To get to the heart of patients’ experiences of care and treatment, we always ask the following five questions:

• Is it safe?

• Is it effective?

• Is it caring?

• Is it responsive to people’s needs?

• Is it well-led?

These questions form the framework for the areas we look at during the inspection.

Our findings were:

Are services safe?

We found that this practice was providing safe care in accordance with the relevant regulations.

Are services effective?

We found that this practice was providing effective care in accordance with the relevant regulations.

Are services caring?

We found that this practice was providing caring services in accordance with the relevant regulations.

Are services responsive?

We found that this practice was providing responsive care in accordance with the relevant regulations.

Are services well-led?

We found that this practice was providing well-led care in accordance with the relevant regulations.

Background

John Bell & Croyden is in the City of Westminster and provides private treatment to adults and children.

There is level access for people who use wheelchairs and those with pushchairs. Car parking spaces, including some for blue badge holders, are available near the practice.

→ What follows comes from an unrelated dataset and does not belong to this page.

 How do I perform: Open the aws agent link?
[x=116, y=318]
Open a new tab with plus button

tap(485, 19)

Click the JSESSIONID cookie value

The dental team includes three dental hygienists and a dentist. The practice is primarily a hygiene service but occasionally employs a dentist who undertakes teeth whitening for the practice. When they do this one of the hygienists undertakes nursing duties for them. The practice has one treatment room that incorporates the decontamination room.

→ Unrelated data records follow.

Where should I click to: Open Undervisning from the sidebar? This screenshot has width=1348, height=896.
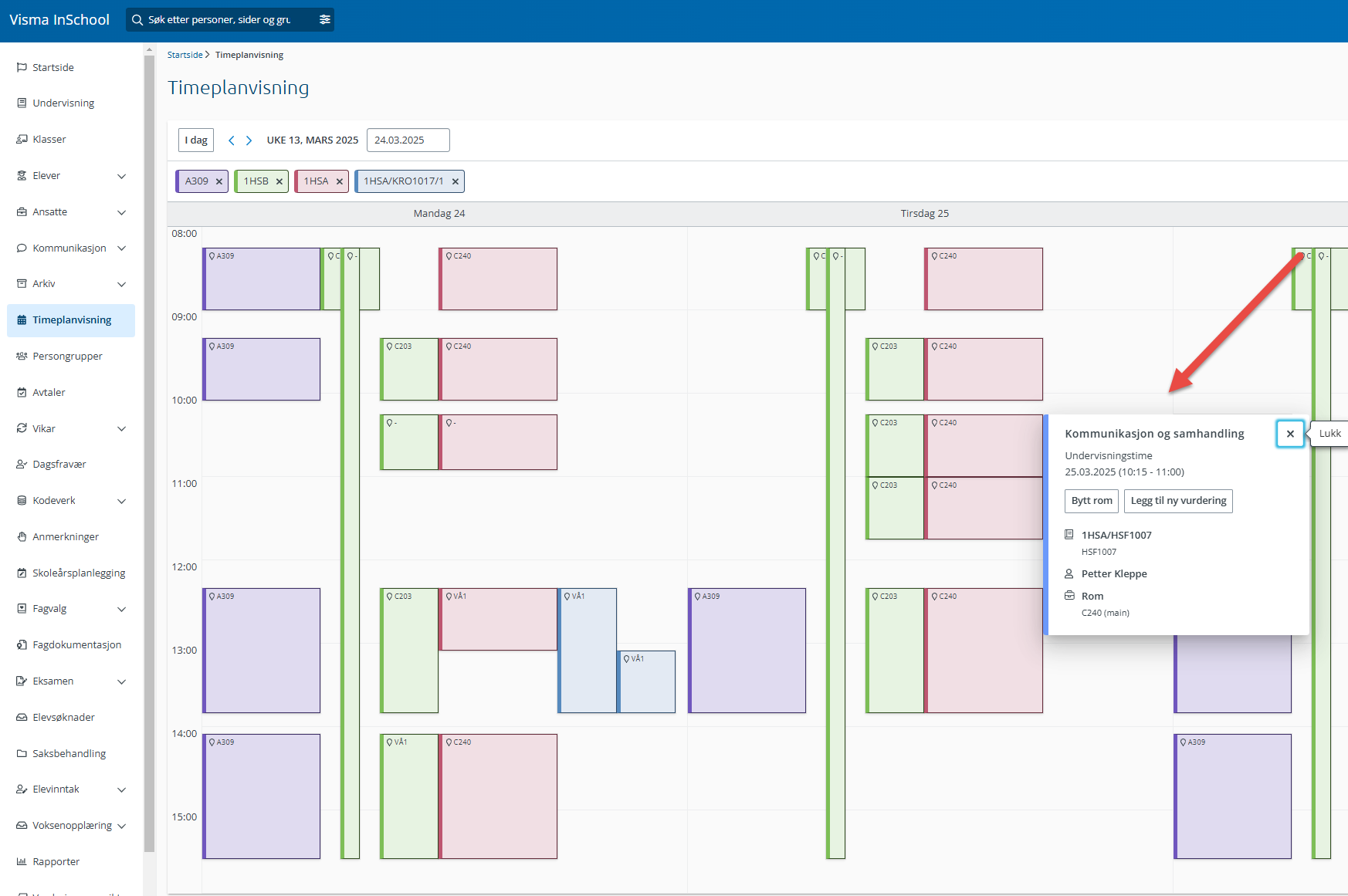[x=63, y=103]
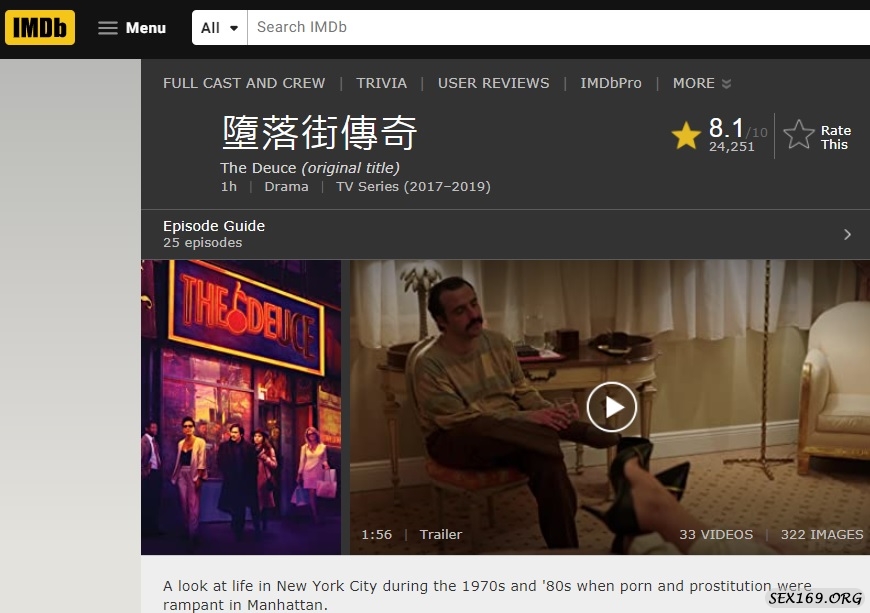This screenshot has height=613, width=870.
Task: Open the Episode Guide arrow chevron
Action: (x=847, y=235)
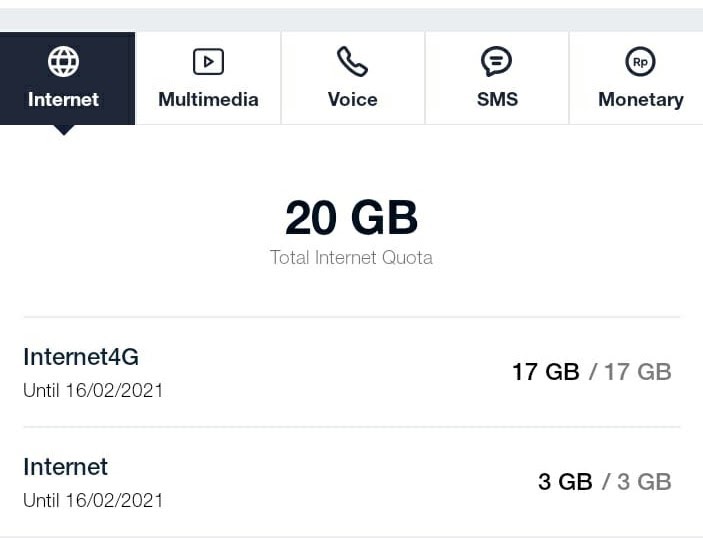Click the bold 17 GB remaining value
The width and height of the screenshot is (703, 538).
coord(545,372)
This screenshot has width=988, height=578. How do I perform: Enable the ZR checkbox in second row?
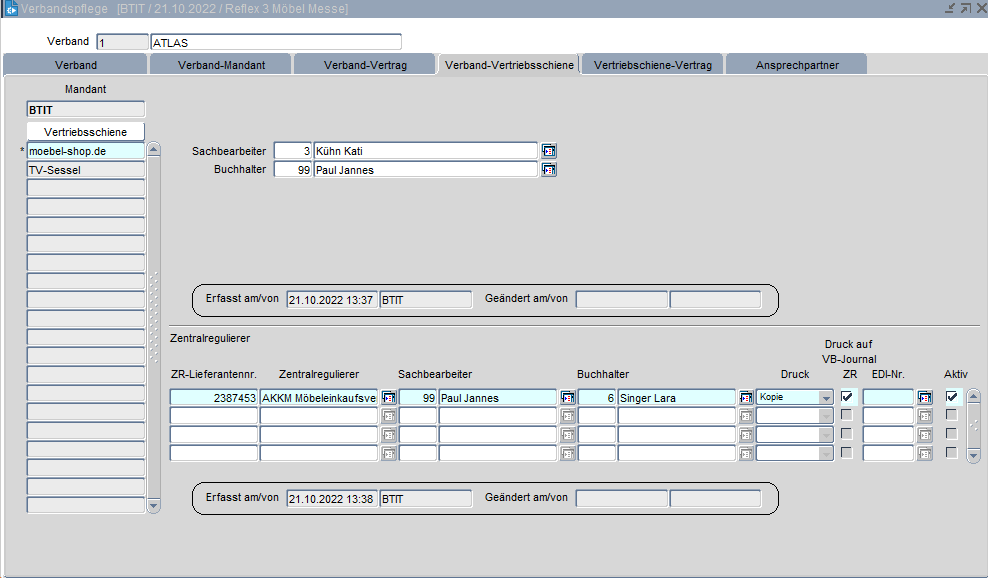tap(847, 415)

The practice is owned by an individual who is the principal dental hygienist  there. They have legal responsibility for meeting the requirements in the Health and Social Care Act 2008 and associated regulations about how the practice is run.

On the day of inspection, we collected three CQC comment cards filled in by patients. There were no patients available to speak to on the day of the inspection.

During the inspection we spoke with two dental hygienists, who were joint owners of the practice . We looked at practice policies and procedures and other records about how the service is managed.

The practice is open Monday – Friday 9.30am – 7.00pm

Saturday 10.00am – 17.30pm

Our key findings were:

  • The practice appeared clean and well maintained.
  • The provider had infection control procedures which reflected published guidance.
  • Staff knew how to deal with emergencies. Appropriate medicines and life-saving equipment were available.
  • The provider had systems to help them manage risk to patients and staff.
  • The provider had suitable safeguarding processes and staff knew their responsibilities for safeguarding vulnerable adults and children.
  • The provider had thorough staff recruitment procedures.
  • The clinical staff provided patients’ care and treatment in line with current guidelines.
  • Staff treated patients with dignity and respect and took care to protect their privacy and personal information.
  • Staff provided preventive care and supporting patients to ensure better oral health.
  • The appointment system took account of patients’ needs.
  • The provider had effective leadership and culture of continuous improvement.
  • Staff felt involved and supported and worked well as a team.
  • The provider asked staff and patients for feedback about the services they provided.
  • The provider dealt with complaints positively and efficiently.
  • The provider had suitable information governance arrangements.

There were areas where the provider could make improvements. They should:

  • Review the practice’s arrangements for receiving and responding to patient safety alerts, recalls and rapid response reports issued from the Medicines and Healthcare products Regulatory Agency (MHRA) and through the Central Alerting System (CAS), as well as from other relevant bodies, such as Public Health England (PHE).
  • Review availability of equipment to manage medical emergencies considering guidelines issued by the Resuscitation Council (UK), and the General Dental Council (GDC) standards for the dental team.
  • Review its responsibilities to meet the needs of patients with disability and the requirements of the Equality Act 2010.